— START Records for the task —

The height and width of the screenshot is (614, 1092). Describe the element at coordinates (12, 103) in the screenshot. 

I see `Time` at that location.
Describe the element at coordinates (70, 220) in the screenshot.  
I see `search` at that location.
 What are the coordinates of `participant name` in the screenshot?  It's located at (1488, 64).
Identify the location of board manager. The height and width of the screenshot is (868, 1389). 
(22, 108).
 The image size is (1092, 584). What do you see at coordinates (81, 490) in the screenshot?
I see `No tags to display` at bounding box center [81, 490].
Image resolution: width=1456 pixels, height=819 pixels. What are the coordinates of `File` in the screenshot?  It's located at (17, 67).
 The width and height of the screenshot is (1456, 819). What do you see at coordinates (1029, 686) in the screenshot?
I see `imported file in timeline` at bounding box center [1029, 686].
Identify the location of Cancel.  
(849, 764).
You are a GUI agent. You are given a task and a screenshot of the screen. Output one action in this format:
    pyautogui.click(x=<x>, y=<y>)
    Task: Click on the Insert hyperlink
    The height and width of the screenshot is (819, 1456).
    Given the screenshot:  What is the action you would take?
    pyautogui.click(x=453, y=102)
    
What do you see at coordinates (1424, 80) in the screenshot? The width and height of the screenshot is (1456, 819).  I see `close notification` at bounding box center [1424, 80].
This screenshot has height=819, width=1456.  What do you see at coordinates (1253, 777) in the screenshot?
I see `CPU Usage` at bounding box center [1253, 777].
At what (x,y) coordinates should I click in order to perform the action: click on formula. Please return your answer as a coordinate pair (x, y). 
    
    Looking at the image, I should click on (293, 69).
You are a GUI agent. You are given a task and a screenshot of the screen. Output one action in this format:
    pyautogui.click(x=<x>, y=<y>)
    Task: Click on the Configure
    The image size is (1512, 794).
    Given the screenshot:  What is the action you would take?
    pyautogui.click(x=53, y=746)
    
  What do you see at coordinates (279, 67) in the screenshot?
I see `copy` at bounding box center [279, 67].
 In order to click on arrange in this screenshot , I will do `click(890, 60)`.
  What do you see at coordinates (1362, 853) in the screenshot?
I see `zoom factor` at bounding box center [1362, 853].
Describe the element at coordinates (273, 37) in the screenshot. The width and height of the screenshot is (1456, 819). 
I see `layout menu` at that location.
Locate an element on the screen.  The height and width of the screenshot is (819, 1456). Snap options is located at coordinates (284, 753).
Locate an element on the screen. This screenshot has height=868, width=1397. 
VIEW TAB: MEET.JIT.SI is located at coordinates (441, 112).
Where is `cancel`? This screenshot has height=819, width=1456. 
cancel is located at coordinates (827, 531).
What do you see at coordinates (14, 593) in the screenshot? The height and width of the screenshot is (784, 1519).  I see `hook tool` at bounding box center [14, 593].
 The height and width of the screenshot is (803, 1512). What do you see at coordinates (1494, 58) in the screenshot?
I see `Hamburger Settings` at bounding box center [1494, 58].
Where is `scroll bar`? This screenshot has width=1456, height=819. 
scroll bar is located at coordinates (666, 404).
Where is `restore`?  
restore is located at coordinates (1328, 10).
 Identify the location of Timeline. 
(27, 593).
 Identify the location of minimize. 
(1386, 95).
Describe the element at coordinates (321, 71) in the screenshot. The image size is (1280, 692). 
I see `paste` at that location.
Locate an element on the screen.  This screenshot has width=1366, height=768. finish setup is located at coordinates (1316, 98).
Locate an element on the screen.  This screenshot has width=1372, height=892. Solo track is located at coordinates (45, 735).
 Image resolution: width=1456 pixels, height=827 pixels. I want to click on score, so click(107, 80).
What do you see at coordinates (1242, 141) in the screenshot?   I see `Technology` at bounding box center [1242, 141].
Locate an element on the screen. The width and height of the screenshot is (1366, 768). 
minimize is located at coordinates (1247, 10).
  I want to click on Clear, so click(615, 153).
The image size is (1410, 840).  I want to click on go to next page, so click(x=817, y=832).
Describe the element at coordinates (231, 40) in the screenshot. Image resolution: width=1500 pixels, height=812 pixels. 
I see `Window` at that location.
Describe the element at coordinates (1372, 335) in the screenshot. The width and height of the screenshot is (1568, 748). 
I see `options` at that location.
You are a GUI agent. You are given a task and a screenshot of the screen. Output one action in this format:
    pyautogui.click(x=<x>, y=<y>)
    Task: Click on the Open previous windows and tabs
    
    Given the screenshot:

— END Records for the task —

Task goal:
Copy out all the rows above again, putting "screen assistant" wherever "GUI agent" appears and leaving everything else the same.

Answer to this exercise:
The height and width of the screenshot is (614, 1092). Describe the element at coordinates (12, 103) in the screenshot. 

I see `Time` at that location.
Describe the element at coordinates (70, 220) in the screenshot.  
I see `search` at that location.
 What are the coordinates of `participant name` in the screenshot?  It's located at (1488, 64).
Identify the location of board manager. The height and width of the screenshot is (868, 1389). 
(22, 108).
 The image size is (1092, 584). What do you see at coordinates (81, 490) in the screenshot?
I see `No tags to display` at bounding box center [81, 490].
Image resolution: width=1456 pixels, height=819 pixels. What are the coordinates of `File` in the screenshot?  It's located at (17, 67).
 The width and height of the screenshot is (1456, 819). What do you see at coordinates (1029, 686) in the screenshot?
I see `imported file in timeline` at bounding box center [1029, 686].
Identify the location of Cancel.  
(849, 764).
You are a screen assistant. You are given a task and a screenshot of the screen. Output one action in this format:
    pyautogui.click(x=<x>, y=<y>)
    Task: Click on the Insert hyperlink
    The height and width of the screenshot is (819, 1456).
    Given the screenshot:  What is the action you would take?
    pyautogui.click(x=453, y=102)
    
What do you see at coordinates (1424, 80) in the screenshot? The width and height of the screenshot is (1456, 819).  I see `close notification` at bounding box center [1424, 80].
This screenshot has height=819, width=1456.  What do you see at coordinates (1253, 777) in the screenshot?
I see `CPU Usage` at bounding box center [1253, 777].
At what (x,y) coordinates should I click in order to perform the action: click on formula. Please return your answer as a coordinate pair (x, y). 
    
    Looking at the image, I should click on (293, 69).
You are a screen assistant. You are given a task and a screenshot of the screen. Output one action in this format:
    pyautogui.click(x=<x>, y=<y>)
    Task: Click on the Configure
    The image size is (1512, 794).
    Given the screenshot:  What is the action you would take?
    pyautogui.click(x=53, y=746)
    
  What do you see at coordinates (279, 67) in the screenshot?
I see `copy` at bounding box center [279, 67].
 In order to click on arrange in this screenshot , I will do `click(890, 60)`.
  What do you see at coordinates (1362, 853) in the screenshot?
I see `zoom factor` at bounding box center [1362, 853].
Describe the element at coordinates (273, 37) in the screenshot. The width and height of the screenshot is (1456, 819). 
I see `layout menu` at that location.
Locate an element on the screen.  The height and width of the screenshot is (819, 1456). Snap options is located at coordinates (284, 753).
Locate an element on the screen. This screenshot has height=868, width=1397. 
VIEW TAB: MEET.JIT.SI is located at coordinates (441, 112).
Where is `cancel`? This screenshot has height=819, width=1456. 
cancel is located at coordinates (827, 531).
What do you see at coordinates (14, 593) in the screenshot? The height and width of the screenshot is (784, 1519).  I see `hook tool` at bounding box center [14, 593].
 The height and width of the screenshot is (803, 1512). What do you see at coordinates (1494, 58) in the screenshot?
I see `Hamburger Settings` at bounding box center [1494, 58].
Where is `scroll bar`? This screenshot has width=1456, height=819. 
scroll bar is located at coordinates (666, 404).
Where is `restore`?  
restore is located at coordinates (1328, 10).
 Identify the location of Timeline. 
(27, 593).
 Identify the location of minimize. 
(1386, 95).
Describe the element at coordinates (321, 71) in the screenshot. The image size is (1280, 692). 
I see `paste` at that location.
Locate an element on the screen.  This screenshot has width=1366, height=768. finish setup is located at coordinates (1316, 98).
Locate an element on the screen.  This screenshot has width=1372, height=892. Solo track is located at coordinates (45, 735).
 Image resolution: width=1456 pixels, height=827 pixels. I want to click on score, so click(107, 80).
What do you see at coordinates (1242, 141) in the screenshot?   I see `Technology` at bounding box center [1242, 141].
Locate an element on the screen. The width and height of the screenshot is (1366, 768). 
minimize is located at coordinates (1247, 10).
  I want to click on Clear, so click(615, 153).
The image size is (1410, 840).  I want to click on go to next page, so click(x=817, y=832).
Describe the element at coordinates (231, 40) in the screenshot. Image resolution: width=1500 pixels, height=812 pixels. 
I see `Window` at that location.
Describe the element at coordinates (1372, 335) in the screenshot. The width and height of the screenshot is (1568, 748). 
I see `options` at that location.
You are a screen assistant. You are given a task and a screenshot of the screen. Output one action in this format:
    pyautogui.click(x=<x>, y=<y>)
    Task: Click on the Open previous windows and tabs
    
    Given the screenshot:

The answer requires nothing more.